Problem to solve:
The response must consist of all the records, retyped exactly.

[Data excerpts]
- - - - - - -
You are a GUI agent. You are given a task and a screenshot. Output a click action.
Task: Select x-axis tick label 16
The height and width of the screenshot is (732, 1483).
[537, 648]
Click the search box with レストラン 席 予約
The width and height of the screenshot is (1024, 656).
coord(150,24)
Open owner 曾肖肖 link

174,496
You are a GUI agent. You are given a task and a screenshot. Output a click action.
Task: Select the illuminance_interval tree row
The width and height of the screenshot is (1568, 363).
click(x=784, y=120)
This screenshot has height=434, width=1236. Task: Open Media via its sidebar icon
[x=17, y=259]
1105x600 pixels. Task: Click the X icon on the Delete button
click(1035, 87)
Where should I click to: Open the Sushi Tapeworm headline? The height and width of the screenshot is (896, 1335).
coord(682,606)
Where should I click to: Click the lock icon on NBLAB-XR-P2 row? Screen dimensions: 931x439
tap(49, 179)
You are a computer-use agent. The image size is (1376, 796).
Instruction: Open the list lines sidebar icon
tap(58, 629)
- - - - - - -
Result of the task:
You are a GUI agent. You are given a task and a screenshot. Output a click action.
Task: Select x-axis tick label 16
The height and width of the screenshot is (732, 1483).
[537, 648]
Click the search box with レストラン 席 予約
The width and height of the screenshot is (1024, 656).
coord(150,24)
Open owner 曾肖肖 link

174,496
You are a GUI agent. You are given a task and a screenshot. Output a click action.
Task: Select the illuminance_interval tree row
The width and height of the screenshot is (1568, 363).
click(x=784, y=120)
This screenshot has height=434, width=1236. Task: Open Media via its sidebar icon
[x=17, y=259]
1105x600 pixels. Task: Click the X icon on the Delete button
click(1035, 87)
Where should I click to: Open the Sushi Tapeworm headline? The height and width of the screenshot is (896, 1335).
coord(682,606)
Where should I click to: Click the lock icon on NBLAB-XR-P2 row? Screen dimensions: 931x439
tap(49, 179)
You are a computer-use agent. The image size is (1376, 796).
Instruction: Open the list lines sidebar icon
tap(58, 629)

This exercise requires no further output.